## Work to complete:
State only how many lines of the records contain the string "computer".

## Data to examine:

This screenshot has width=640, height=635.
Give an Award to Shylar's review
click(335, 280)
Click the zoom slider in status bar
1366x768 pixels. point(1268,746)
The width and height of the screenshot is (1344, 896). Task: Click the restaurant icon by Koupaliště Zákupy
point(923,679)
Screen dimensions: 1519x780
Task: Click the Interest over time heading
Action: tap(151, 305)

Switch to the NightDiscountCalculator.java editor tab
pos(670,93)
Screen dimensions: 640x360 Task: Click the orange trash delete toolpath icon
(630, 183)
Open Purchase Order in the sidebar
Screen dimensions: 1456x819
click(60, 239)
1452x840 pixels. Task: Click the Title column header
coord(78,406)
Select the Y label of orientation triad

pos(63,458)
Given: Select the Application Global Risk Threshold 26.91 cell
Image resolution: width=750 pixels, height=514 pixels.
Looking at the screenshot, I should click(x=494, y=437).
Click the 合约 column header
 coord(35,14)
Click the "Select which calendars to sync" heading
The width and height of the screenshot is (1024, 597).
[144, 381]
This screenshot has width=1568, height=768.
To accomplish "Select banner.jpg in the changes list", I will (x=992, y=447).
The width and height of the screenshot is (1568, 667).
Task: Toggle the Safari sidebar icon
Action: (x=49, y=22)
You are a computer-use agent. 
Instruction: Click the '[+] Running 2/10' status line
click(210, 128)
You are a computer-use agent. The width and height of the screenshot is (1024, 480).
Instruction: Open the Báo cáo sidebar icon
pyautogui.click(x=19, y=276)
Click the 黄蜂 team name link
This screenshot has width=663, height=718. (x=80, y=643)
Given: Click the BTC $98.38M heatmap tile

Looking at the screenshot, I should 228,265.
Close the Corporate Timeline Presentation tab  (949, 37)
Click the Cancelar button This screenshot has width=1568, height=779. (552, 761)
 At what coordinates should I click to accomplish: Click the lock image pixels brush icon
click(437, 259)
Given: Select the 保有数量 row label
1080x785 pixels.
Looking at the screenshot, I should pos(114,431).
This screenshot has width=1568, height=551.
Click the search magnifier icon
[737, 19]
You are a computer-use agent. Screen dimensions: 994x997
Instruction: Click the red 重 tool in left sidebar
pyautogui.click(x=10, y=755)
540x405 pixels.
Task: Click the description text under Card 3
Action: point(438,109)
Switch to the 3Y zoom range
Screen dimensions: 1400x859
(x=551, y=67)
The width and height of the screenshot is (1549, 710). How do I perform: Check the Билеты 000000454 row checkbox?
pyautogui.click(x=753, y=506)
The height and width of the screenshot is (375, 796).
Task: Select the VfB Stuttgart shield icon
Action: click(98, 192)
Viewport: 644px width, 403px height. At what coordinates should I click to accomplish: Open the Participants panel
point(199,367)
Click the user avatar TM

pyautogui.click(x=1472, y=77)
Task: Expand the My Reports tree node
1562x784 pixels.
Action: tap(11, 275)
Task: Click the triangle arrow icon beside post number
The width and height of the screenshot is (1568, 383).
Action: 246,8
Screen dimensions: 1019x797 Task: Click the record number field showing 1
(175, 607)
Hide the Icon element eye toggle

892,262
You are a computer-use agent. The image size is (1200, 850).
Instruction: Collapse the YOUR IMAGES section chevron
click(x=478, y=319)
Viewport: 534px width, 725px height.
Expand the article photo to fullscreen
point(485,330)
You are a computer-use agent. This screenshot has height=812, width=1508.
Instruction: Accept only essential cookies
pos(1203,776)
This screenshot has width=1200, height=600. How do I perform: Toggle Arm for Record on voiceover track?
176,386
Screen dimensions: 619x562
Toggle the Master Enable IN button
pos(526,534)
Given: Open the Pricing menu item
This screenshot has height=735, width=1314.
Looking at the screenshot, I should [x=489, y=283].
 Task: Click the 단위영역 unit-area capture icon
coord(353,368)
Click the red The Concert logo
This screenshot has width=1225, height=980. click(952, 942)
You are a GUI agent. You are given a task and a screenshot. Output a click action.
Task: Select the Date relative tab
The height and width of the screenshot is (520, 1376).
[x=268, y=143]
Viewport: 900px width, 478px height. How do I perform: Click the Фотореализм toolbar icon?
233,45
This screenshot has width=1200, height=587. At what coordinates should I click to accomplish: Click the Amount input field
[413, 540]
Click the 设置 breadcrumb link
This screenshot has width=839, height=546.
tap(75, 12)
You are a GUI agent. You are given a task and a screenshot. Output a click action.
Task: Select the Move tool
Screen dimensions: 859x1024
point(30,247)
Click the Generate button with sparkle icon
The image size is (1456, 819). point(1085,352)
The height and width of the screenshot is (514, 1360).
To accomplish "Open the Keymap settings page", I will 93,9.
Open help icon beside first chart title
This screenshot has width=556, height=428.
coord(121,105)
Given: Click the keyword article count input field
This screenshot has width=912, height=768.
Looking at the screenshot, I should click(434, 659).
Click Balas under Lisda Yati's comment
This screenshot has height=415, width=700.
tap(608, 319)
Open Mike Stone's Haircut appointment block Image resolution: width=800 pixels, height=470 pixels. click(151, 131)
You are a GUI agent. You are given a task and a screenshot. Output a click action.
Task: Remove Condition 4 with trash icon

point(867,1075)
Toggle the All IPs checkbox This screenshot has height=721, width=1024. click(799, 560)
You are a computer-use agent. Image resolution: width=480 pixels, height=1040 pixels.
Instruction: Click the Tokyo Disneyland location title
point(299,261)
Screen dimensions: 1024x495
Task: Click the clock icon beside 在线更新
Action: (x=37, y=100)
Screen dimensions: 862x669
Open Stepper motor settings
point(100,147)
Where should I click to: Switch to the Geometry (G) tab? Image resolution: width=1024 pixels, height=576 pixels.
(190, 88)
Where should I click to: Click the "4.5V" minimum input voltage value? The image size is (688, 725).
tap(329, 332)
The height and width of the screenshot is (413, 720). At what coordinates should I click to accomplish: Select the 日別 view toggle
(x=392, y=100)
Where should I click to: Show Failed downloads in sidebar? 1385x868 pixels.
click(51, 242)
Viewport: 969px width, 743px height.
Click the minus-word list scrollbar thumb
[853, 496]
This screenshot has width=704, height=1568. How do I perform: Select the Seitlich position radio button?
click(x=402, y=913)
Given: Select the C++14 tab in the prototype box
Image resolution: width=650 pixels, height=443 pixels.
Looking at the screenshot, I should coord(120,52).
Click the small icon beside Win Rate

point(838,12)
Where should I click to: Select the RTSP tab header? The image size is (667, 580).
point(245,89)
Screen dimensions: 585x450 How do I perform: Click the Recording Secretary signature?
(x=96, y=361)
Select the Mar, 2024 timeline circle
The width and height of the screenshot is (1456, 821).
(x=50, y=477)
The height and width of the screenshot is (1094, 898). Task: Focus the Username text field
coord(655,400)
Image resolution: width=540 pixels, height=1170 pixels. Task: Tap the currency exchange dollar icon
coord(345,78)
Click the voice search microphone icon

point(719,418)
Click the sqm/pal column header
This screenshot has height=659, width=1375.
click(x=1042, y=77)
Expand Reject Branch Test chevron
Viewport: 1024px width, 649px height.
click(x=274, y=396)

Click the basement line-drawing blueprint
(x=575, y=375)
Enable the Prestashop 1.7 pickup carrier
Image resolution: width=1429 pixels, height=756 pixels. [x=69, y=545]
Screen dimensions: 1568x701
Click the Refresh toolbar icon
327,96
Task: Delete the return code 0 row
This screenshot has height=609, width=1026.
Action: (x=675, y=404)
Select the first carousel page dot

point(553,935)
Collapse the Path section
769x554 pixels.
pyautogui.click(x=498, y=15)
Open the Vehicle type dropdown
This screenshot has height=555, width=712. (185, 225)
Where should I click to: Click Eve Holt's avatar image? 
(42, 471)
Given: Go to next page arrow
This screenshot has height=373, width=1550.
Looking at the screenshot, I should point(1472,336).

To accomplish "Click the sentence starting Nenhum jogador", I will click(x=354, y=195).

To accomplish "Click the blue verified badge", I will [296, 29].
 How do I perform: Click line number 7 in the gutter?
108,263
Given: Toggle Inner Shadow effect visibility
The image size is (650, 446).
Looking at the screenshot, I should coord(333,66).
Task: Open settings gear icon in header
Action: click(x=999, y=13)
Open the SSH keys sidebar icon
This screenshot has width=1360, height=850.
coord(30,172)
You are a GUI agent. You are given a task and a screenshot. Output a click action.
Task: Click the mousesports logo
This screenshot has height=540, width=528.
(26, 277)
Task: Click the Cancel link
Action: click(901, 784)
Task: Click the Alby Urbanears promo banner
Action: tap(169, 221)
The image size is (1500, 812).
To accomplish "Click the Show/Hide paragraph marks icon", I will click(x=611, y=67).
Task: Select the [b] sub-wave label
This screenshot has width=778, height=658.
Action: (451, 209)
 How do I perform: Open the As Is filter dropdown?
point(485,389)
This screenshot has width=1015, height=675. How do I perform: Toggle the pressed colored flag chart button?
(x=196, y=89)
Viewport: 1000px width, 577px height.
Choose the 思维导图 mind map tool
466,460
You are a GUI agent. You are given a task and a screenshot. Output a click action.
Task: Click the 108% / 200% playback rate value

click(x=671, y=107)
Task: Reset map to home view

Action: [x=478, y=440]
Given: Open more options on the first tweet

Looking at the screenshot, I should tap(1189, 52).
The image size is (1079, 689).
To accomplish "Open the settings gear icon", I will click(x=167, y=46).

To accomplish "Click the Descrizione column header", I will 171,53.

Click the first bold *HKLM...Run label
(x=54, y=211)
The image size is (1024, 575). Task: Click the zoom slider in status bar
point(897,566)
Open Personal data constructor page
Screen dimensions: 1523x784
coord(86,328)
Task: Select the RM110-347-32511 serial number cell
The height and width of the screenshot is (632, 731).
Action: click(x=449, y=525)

## Solution for this problem:
6